Ley Arizona y los republicanos

Este es un comentario al vuelo sobre la “Ley Arizona” SB1070, publicado en El Universal del 3 de agosto de 2010.

El fallo de Arizona

Unas horas antes de que entrara en vigor la ley SB1070 de Arizona, la jueza federal Susan Bolton bloqueó sus aspectos más controversiales: la policía estatal no podrá verificar el estatus migratorio de personas detenidas por otras razones, ni se podrá criminalizar el no portar documentos migratorios en todo momento o buscar empleo en lugares públicos—obligaciones que pondrían una carga desmedida entre los inmigrantes y residentes legales. Esta historia aún no termina puesto que la gobernadora Jan Brewer apeló la decisión de inmediato y es muy probable que el caso llegue hasta la Suprema Corte. De hecho, más de 10 estados consideran ahora mismo iniciativas de ley similares.

Es común escuchar que “toda la política es política local”, y el caso de la SB1070 lo ilustra con toda claridad. Es evidente que los legisladores de Arizona están reaccionando ante una recesión que impone al estado pérdidas de empleos y presiones presupestales superiores a las de estados como Michigan o California. Esta legislación responde además a la percepción, típica durante una recesión, de que el gobierno federal no está haciendo lo suficiente para controlar la migración ilegal. A nivel agregado, el fortalecimiento de la vigilancia fronteriza de los últimos años ha disminuido los flujos migratorios hacia los Estados Unidos. Sin embargo, los cruces por Arizona han ido creciendo en términos relativos conforme se dificultan los accesos tradicionales en Texas y California. Se estima que 8% de la población del estado son migrantes ilegales, cifra sólo inferior a la de Nevada con 8.8%.

La demografía quizá ayuda a entender la relevancia del tema migratorio y el creciente conservadurismo en el estado: Arizona tiene 6.5 millones de habitantes, 30% de ellos hispanos y 58% blancos. 4.3 millones viven en la zona metropolitana de Phoenix—ciudad cuya población adulta ha crecido rápidamente en las últimas dos décadas, conforme el costo de vida de estados como Texas y California encarecían. Phoenix tiene una histórica rivalidad con Tucson, segunda ciudad en importancia y donde la población hispana está mucho mejor integrada con el resto.
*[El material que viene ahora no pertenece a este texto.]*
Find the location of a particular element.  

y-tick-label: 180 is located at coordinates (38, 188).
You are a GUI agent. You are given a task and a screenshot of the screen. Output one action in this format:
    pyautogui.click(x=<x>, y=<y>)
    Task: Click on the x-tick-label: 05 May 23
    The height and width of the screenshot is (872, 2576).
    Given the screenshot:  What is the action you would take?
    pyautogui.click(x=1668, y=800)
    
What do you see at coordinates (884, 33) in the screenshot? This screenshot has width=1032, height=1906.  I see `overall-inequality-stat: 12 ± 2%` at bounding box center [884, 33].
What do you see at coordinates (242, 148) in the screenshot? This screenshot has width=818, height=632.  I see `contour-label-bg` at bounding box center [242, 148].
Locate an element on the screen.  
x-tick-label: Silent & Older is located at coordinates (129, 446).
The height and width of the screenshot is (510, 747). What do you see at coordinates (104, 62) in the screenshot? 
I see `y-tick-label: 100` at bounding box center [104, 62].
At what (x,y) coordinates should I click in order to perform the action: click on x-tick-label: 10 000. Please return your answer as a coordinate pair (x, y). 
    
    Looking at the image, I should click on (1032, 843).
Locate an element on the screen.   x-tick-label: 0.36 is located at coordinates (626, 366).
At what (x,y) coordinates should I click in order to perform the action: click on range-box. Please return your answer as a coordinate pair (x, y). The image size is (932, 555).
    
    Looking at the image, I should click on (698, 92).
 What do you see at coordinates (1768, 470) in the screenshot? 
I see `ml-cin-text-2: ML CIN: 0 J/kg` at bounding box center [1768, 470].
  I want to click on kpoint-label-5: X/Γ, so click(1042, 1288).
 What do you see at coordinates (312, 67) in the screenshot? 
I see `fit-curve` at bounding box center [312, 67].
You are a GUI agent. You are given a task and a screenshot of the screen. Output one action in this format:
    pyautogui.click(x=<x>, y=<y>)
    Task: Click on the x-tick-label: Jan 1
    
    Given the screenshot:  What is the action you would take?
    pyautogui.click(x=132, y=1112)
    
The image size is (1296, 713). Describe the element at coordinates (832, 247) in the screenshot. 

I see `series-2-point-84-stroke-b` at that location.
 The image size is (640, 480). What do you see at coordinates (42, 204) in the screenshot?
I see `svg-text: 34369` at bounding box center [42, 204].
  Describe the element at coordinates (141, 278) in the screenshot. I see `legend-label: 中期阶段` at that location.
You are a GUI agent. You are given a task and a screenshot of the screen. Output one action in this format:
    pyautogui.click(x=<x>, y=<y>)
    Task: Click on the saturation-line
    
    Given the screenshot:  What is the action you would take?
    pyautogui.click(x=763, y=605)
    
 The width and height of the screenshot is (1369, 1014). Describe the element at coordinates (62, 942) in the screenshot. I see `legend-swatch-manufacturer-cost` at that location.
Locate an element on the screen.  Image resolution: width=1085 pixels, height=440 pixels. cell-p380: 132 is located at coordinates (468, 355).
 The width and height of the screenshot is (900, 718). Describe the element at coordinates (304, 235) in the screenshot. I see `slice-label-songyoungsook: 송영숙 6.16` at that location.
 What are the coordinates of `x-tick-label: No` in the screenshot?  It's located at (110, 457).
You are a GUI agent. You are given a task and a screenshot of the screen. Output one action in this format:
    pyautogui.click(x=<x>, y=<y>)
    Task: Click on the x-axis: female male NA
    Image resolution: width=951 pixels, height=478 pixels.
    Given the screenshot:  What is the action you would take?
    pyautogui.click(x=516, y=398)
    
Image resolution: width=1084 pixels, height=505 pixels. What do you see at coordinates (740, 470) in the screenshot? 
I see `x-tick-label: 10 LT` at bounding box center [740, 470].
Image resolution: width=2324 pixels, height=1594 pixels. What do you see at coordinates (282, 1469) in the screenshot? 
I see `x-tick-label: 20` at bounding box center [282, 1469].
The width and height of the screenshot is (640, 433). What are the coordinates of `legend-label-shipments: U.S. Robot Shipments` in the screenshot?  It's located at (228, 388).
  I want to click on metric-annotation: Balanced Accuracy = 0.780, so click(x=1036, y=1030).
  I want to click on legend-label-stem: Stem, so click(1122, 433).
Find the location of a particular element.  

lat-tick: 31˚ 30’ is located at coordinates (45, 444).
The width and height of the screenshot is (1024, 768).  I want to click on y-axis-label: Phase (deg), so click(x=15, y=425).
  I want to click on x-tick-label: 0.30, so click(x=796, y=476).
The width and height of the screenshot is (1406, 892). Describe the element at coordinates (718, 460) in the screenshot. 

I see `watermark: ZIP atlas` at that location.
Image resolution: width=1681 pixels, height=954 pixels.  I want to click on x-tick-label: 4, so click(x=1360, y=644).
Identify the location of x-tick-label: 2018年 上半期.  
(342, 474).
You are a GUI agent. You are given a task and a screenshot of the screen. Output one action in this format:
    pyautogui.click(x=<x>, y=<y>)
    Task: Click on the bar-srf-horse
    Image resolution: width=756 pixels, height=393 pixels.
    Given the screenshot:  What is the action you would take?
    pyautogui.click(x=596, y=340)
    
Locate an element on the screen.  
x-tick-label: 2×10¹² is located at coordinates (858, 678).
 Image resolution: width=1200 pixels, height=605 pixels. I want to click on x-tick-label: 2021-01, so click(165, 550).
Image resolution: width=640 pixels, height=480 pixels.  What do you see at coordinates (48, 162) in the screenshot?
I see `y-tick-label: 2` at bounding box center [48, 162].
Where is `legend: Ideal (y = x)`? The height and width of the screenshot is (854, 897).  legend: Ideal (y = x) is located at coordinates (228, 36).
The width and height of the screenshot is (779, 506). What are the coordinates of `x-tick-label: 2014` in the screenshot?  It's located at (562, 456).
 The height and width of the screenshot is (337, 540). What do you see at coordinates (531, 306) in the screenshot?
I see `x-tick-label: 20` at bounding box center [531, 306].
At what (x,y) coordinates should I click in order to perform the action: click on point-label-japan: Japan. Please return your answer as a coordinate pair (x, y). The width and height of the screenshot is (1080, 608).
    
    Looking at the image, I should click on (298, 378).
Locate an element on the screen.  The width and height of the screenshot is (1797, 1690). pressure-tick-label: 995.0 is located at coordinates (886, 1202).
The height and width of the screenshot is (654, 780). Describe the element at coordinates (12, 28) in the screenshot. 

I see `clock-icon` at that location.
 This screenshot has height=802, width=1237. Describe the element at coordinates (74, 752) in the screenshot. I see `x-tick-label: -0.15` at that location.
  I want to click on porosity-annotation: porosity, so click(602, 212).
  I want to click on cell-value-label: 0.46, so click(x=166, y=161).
Tucson tiene 68% de población blanca frente a 77% en Phoenix. Hace 20 años Phoenix era un poco más grande que Tucson, hoy la población de Phoenix supera a la de Tucson por 4 a 1.

Phoenix se volvió el centro político del estado al mismo tiempo que Arizona se volvió un punto de cruce cada vez más importante para los migrantes. Los votantes de Phoenix tienden a favorecer al partido republicano mientras que Tucson apoya a los demócratas. El partido republicano controla la legislatura estatal y la gubernatura de Arizona. Sus dos senadores son prominentes republicanos: John McCain y Jon Kyl. En las últimas décadas, los votantes del estado han favorecido a un solo candidato presidencial demócrata, Bill Clinton, en 1996. Por otro lado, 5 de 8 representantes ante el Congreso son demócratas y Janet Napolitano, parte del actual gabinete de Obama, fue gobernadora por 8 años.

En el corto plazo, es claro que la ley SB1070 es una apuesta de los republicanos para apelar a las preferencias y prejuicios de la mayoría no hispana del estado. Incluso si la ley acaba siendo derrotada en las cortes, como parece ser el caso, permite a la gobernadora dar la señal de que “se hizo el esfuerzo”.

La migración será sin duda uno de los temas clave de la elección intermedia en Estados Unidos. El hecho es que aunque la migración ilegal ha disminuido, 65% de la población americana cree que ésta es un problema muy serio. Obama prometió en su campaña una reforma migratoria integral pero ésta no cuenta con el apoyo de sus mismos legisladores. De hecho, el número de deportaciones bajo la administración de Obama han superado a las observadas con Bush. Aún así, los republicanos acusarán a Obama por frenar los esfuerzos de gobiernos como el de Arizona por atender un tema que preocupa al electorado.

En el largo plazo, la apuesta republicana es muy arriesgada. El electorado hispano es el grupo poblacional de mayor crecimiento en Estados Unidos y las batallas legales en torno al tema migratorio pueden acabar marginándolos. Pero será un proceso lento: la subrrepresentación de los hispanos en Estados Unidos pone en evidencia, con toda claridad por cierto, las deventajas de los sistemas electorales mayoritarios.